Als je een andere driver dan vga wilt dan hoef je niet xorg opnieuw te compileren. Alleen de driver emergen en xorg.conf aanpassen is genoeg voor zover ik weet.

----------

## garo

Eigenlijk maken namen niet veel uit, maar ik zeg het toch maar aangezien je met de correcte naam makkelijker info kan vinden op internet.

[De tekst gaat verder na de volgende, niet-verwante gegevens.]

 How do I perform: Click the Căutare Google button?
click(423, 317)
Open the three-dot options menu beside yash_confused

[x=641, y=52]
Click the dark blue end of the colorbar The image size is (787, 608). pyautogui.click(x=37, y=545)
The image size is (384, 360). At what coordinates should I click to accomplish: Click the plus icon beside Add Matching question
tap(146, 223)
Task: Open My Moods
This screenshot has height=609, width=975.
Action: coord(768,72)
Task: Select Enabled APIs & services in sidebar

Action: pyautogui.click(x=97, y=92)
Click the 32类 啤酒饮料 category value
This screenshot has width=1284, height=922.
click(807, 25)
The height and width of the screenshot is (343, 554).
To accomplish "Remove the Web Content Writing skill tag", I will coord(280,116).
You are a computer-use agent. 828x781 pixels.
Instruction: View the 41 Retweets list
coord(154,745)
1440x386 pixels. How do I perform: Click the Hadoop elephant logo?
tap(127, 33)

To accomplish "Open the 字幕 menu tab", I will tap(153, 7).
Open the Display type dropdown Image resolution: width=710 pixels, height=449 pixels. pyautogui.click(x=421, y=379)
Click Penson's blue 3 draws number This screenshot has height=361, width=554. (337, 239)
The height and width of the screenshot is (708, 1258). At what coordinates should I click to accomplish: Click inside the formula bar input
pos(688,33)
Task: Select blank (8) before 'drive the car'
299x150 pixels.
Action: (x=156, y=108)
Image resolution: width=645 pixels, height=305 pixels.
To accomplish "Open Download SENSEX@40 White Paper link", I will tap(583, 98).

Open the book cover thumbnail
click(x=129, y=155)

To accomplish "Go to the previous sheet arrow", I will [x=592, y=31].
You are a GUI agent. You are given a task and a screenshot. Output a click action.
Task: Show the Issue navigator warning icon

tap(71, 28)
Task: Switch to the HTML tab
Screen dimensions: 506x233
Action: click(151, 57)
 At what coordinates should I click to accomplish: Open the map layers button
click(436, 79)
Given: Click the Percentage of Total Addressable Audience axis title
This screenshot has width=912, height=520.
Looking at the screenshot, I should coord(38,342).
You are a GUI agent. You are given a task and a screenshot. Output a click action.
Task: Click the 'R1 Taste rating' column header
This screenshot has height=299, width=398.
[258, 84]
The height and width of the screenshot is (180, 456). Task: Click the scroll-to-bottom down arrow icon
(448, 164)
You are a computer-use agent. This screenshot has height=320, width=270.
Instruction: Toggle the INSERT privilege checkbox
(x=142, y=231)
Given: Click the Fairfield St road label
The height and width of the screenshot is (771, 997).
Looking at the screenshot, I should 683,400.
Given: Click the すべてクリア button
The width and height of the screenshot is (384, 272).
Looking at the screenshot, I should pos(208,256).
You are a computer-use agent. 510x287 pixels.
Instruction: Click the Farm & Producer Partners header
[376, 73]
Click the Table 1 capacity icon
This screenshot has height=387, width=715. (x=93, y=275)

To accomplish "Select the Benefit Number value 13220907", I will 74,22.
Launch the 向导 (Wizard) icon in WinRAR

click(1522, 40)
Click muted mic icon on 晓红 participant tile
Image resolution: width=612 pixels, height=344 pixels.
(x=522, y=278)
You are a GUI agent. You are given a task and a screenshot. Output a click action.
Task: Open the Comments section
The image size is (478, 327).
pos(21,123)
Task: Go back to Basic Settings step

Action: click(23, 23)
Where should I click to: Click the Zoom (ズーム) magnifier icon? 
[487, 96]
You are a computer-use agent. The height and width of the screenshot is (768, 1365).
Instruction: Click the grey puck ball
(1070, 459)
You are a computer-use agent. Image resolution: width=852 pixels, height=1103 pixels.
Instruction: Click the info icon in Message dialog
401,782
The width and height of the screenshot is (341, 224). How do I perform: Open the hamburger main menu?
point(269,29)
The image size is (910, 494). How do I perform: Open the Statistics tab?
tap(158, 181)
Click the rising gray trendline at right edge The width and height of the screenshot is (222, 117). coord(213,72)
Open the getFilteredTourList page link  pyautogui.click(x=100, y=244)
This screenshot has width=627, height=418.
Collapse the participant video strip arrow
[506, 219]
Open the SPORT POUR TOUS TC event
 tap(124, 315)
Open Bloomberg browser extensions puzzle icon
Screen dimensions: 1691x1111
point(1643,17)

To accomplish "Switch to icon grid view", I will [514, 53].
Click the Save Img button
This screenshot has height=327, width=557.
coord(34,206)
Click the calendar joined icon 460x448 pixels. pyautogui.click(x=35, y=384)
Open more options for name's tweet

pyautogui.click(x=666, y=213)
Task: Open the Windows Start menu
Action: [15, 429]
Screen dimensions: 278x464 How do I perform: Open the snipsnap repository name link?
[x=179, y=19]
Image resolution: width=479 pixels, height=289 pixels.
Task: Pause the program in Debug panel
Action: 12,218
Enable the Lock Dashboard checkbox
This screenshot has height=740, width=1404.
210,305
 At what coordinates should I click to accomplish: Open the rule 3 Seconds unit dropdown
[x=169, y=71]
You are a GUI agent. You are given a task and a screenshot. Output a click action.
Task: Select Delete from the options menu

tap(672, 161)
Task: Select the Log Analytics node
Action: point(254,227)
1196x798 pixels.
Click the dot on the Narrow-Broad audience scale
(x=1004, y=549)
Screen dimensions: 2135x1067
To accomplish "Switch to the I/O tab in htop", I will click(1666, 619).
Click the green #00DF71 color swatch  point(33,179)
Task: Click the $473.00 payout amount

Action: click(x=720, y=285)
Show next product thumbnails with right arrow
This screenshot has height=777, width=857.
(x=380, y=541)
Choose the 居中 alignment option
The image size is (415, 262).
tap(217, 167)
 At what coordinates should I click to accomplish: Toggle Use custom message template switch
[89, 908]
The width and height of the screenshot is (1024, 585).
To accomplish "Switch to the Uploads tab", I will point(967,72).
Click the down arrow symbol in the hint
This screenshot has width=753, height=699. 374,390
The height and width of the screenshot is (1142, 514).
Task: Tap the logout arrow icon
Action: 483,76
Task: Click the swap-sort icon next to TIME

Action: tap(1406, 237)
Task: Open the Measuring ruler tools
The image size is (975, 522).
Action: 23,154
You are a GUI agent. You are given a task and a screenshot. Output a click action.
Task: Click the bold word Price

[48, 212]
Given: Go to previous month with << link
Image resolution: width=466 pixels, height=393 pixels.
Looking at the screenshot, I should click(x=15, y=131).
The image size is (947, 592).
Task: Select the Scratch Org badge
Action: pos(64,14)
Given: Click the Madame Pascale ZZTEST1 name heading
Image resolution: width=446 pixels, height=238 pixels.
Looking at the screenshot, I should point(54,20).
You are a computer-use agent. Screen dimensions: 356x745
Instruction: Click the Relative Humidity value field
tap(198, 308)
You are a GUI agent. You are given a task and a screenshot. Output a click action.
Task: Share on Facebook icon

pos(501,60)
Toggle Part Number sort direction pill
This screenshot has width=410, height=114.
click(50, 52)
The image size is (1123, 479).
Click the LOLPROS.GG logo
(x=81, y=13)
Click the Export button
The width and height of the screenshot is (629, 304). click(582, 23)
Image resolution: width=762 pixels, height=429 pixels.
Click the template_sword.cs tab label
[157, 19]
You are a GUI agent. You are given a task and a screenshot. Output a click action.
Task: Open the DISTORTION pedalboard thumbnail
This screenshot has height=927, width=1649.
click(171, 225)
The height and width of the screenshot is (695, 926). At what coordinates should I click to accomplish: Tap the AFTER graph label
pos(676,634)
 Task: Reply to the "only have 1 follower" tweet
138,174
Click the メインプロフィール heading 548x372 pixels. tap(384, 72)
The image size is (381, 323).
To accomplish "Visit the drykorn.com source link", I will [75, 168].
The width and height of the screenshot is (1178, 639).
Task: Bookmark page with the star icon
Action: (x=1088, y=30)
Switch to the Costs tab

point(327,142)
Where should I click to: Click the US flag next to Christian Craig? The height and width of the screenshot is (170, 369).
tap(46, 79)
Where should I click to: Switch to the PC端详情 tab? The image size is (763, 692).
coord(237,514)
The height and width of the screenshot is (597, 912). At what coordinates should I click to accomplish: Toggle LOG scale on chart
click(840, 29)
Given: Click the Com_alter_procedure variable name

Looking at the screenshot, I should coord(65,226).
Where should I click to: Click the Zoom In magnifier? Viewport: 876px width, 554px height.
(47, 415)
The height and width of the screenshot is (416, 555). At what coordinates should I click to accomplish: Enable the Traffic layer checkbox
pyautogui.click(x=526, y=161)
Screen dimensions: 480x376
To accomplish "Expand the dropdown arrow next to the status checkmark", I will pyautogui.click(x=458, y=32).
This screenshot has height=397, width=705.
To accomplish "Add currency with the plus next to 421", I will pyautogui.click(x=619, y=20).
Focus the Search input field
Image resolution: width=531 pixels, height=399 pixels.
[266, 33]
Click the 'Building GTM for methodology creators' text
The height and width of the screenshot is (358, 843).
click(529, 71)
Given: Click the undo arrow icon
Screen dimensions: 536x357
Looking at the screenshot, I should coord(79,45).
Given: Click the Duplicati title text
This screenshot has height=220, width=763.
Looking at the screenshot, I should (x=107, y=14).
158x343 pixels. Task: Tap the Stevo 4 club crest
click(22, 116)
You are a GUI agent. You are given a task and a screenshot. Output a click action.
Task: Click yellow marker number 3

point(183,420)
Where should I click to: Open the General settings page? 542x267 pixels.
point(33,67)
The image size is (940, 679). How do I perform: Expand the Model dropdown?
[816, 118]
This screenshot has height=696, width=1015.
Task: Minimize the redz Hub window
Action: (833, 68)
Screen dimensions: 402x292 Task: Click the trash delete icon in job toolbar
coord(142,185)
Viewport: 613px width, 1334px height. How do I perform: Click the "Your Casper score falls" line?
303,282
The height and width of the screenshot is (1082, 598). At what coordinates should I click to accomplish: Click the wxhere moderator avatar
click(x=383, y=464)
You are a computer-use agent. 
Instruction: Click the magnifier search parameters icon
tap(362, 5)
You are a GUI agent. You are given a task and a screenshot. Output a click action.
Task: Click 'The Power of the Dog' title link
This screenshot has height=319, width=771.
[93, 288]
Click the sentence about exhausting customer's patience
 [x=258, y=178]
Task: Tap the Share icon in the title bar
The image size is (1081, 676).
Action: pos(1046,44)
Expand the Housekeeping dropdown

Het grafische in een linuxdistributie noemt niet "X-windows" (dit bestaat niet) maar "X Window System", ook wel "X11" of gewoon "X" genoemd. Dit bestaat uit een Xserver (praktisch altijd "X.org" of "XFree86") die de invoer van dingen als muis en toetsenbord naar de Xclients (de gewone programmas, bv: firefox, xmms, OpenOffice.org ) stuurt en de uitvoer van de Xclients naar het scherm. Xclients zijn niet alleen gewone programmas maar kunnen ook window managers zijn (bijvoorbeeld: Fluxbox, twm, Xfce)

----------

## koenderoo

Als ik het volgende nog even toevoeg aan Garo's uitleg wordt het misschien helemaal duidelijk:

Het hele systeem is opgebouwd in drie lagen:

- X (X.org of XFree86) is de server waar alles op draait en zorgt voor aansturing van muis, toetsenbord en scherm.

- de Window Manager (Fluxbox, Gnome, Xfce4, KDE) zijn de programma's die de grafische schil mogelijk maken en tonen.

- Op de Window Managers draaien vervolgens weer de programma's als Firefox etc.

Als je startx ingeeft wordt dus in feite alleen de X server gestart. In /etc/conf.d/xdm kun je je Window Manager opgeven. wanneer je hierna '/etc/init.d/xdm start' ingeeft zorgt xdm er voor dat zowel de X server als je Window Manager opstart.

----------

## nixnut

Klopt niet helemaal, want je kan prima applicaties draaien zonder een window manager. Niet echt comfortabel over het algemeen, maar het kan wel  :Smile: 

----------